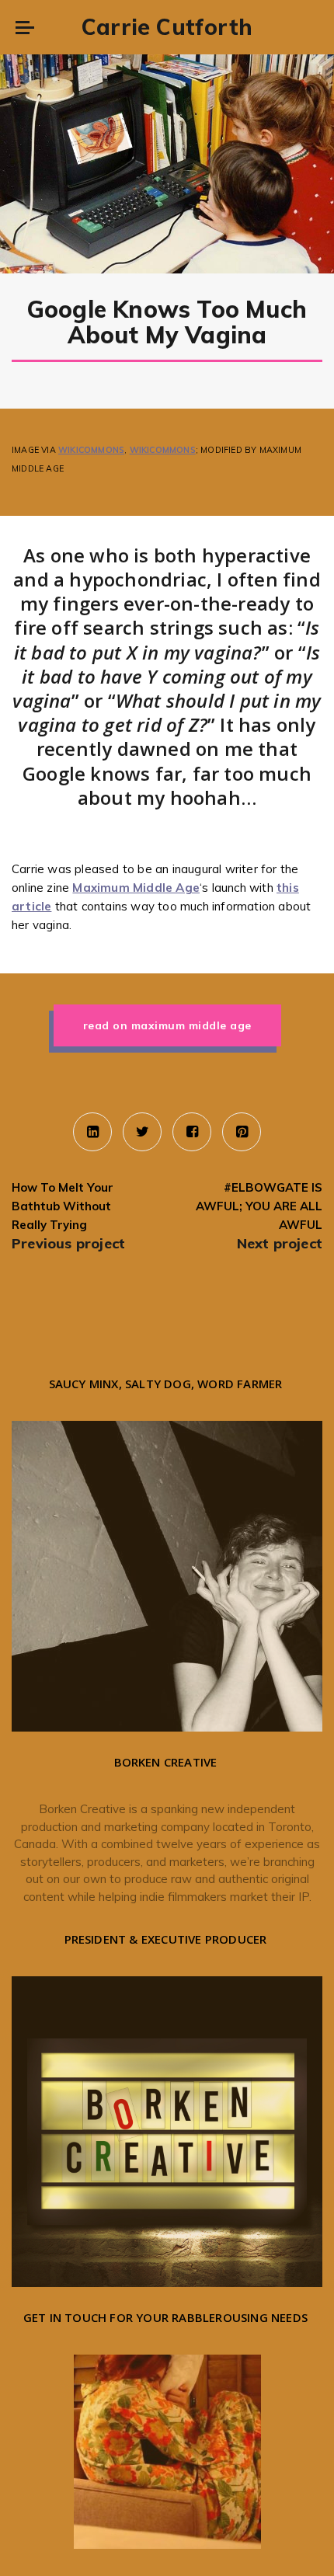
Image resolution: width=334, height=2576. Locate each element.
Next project (279, 1243)
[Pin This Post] (241, 1131)
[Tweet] (142, 1131)
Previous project (68, 1243)
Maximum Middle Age (136, 887)
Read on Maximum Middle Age (167, 1025)
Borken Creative (82, 1808)
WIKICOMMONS (91, 449)
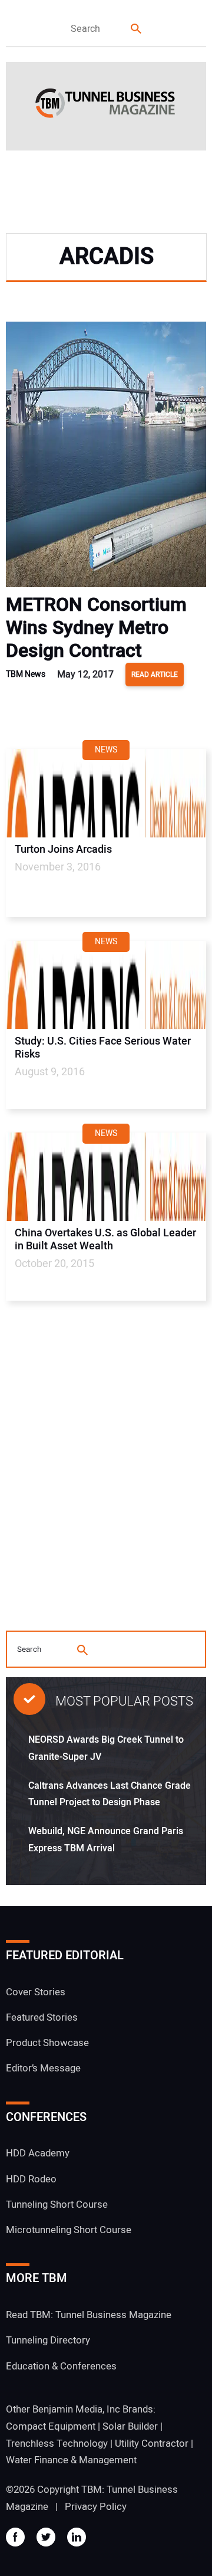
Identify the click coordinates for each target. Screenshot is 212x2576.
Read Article (154, 674)
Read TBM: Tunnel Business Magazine (88, 2314)
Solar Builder (130, 2426)
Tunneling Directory (48, 2340)
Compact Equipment (50, 2426)
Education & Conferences (61, 2366)
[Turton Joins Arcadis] (106, 793)
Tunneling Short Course (57, 2204)
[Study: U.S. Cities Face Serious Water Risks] (106, 985)
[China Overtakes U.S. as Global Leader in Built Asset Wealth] (106, 1176)
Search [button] (137, 29)
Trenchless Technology (57, 2443)
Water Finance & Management (71, 2460)
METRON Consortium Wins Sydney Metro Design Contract (96, 628)
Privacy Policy (96, 2506)
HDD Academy (37, 2153)
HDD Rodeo (31, 2179)
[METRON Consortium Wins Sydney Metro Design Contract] (106, 457)
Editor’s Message (43, 2068)
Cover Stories (35, 1992)
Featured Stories (42, 2017)
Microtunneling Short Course (68, 2230)
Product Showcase (47, 2042)
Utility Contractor (151, 2443)
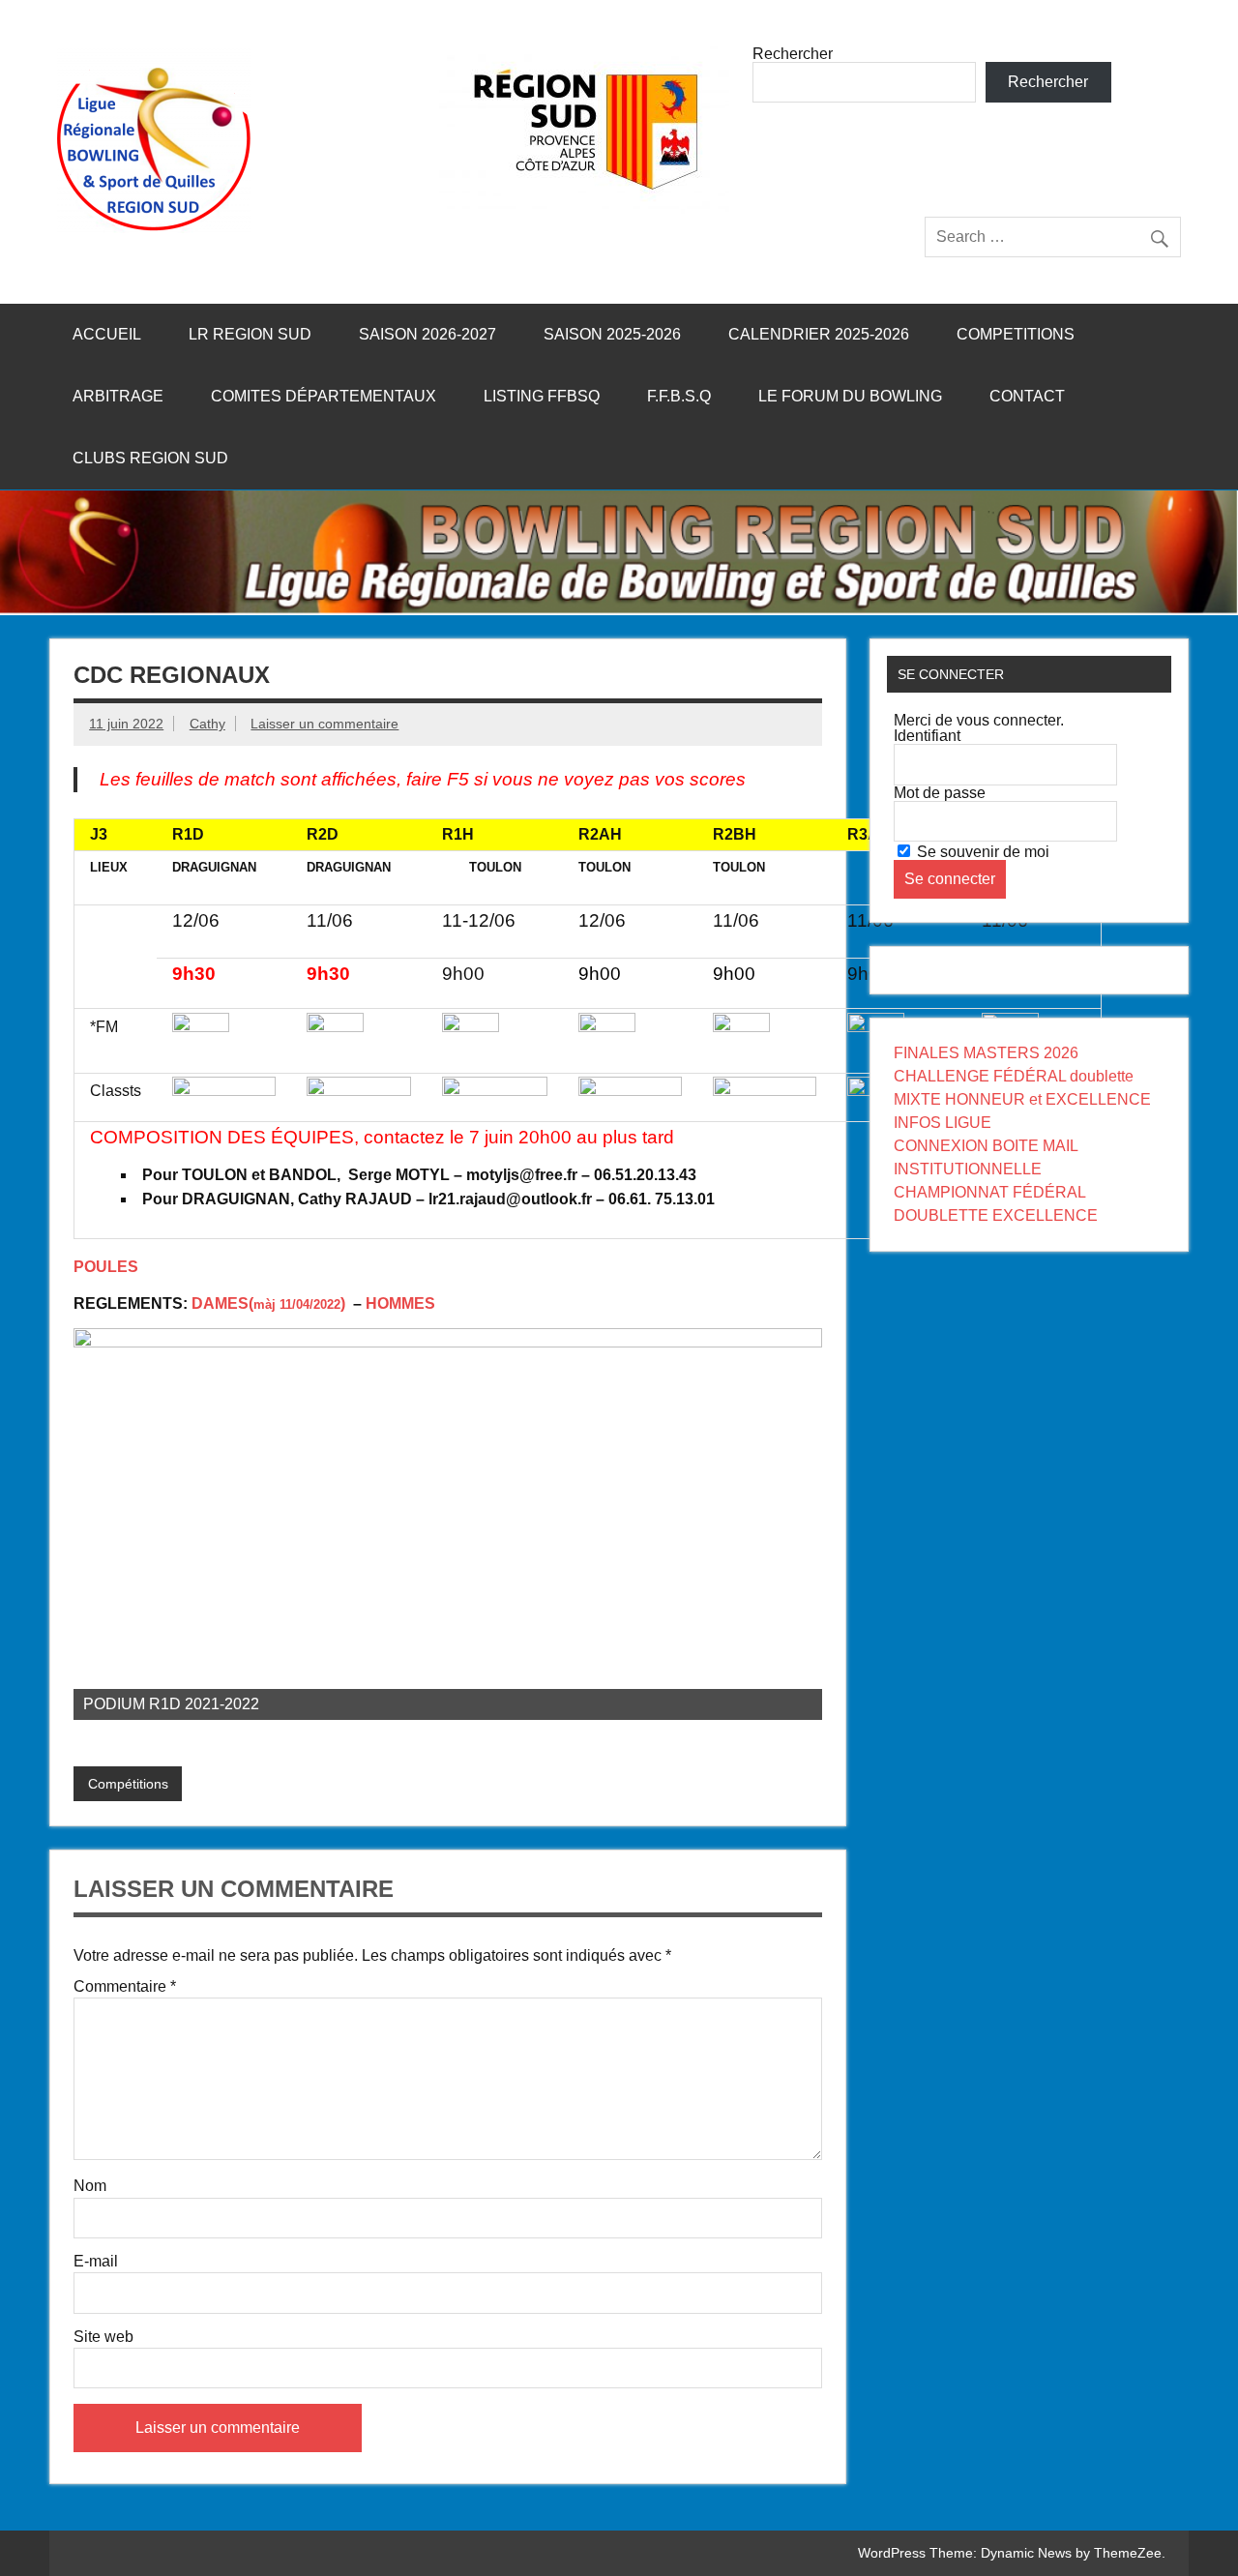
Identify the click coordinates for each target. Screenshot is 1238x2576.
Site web (103, 2337)
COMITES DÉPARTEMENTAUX (323, 396)
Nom (90, 2186)
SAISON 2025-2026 (612, 334)
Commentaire (125, 1987)
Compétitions (128, 1783)
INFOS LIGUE (942, 1122)
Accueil (107, 334)
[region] (448, 1524)
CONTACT (1027, 396)
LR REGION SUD (250, 334)
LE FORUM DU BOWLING (850, 396)
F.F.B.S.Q (679, 396)
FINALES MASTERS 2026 (986, 1053)
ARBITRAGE (118, 396)
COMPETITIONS (1016, 334)
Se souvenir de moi (981, 852)
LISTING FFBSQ (542, 396)
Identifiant (927, 735)
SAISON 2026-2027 (427, 334)
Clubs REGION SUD (150, 458)
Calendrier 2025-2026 (818, 334)
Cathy (207, 723)
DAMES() (270, 1303)
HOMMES (400, 1303)
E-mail (96, 2261)
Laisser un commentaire (324, 723)
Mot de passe (940, 793)
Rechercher (792, 53)
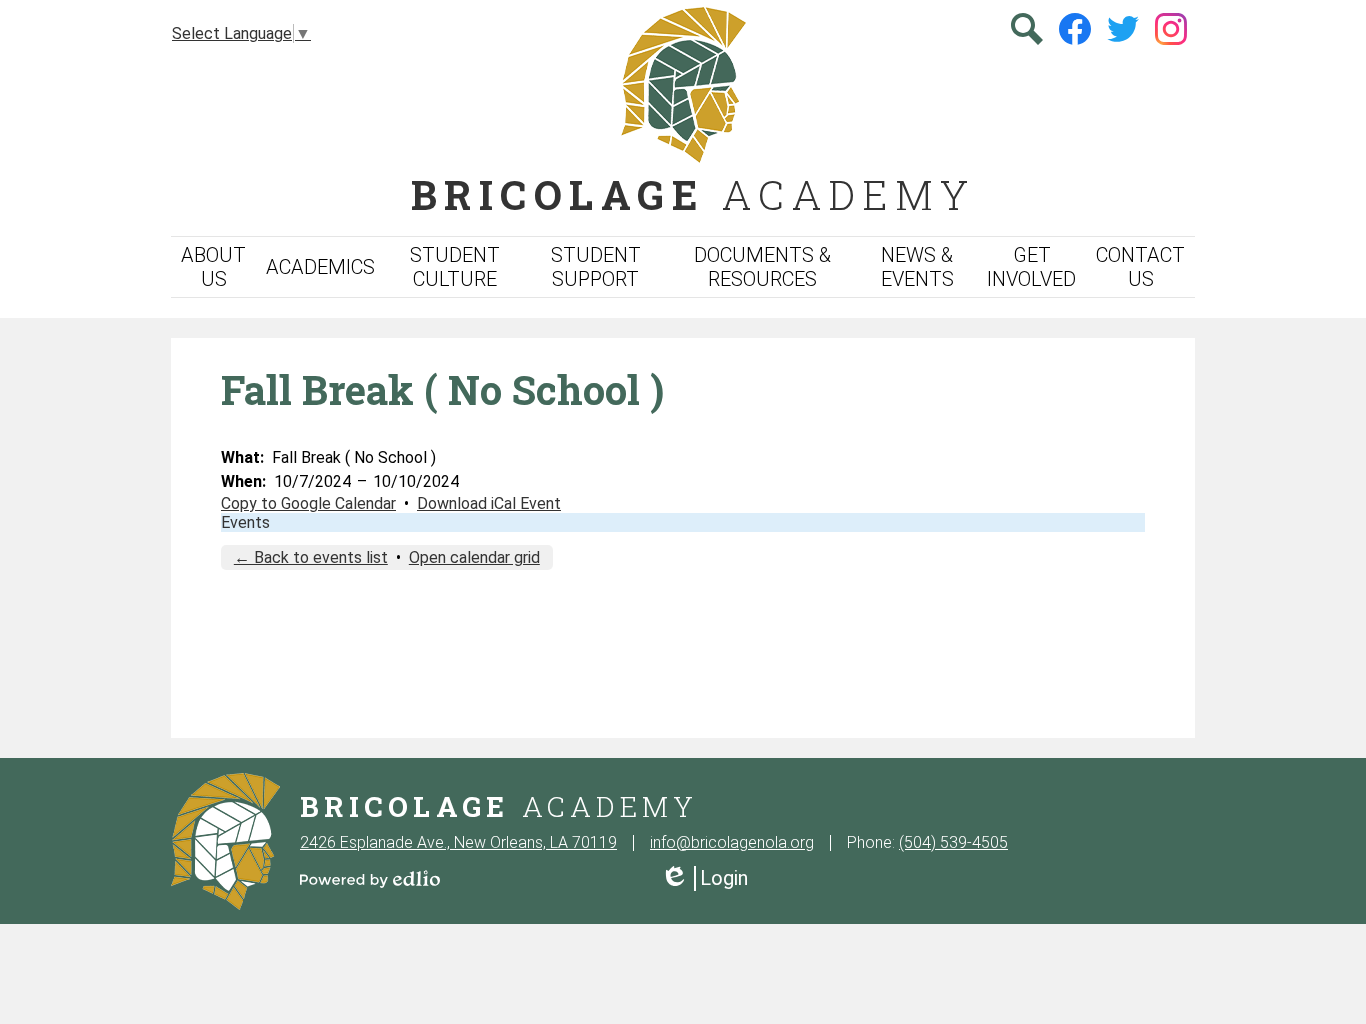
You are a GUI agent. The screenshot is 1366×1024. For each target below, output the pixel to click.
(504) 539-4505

■ **EXERCISE**:
What is needed is the number of lines above that include the string "METRON", and nothing else.

■ **FINAL ANSWER**:
2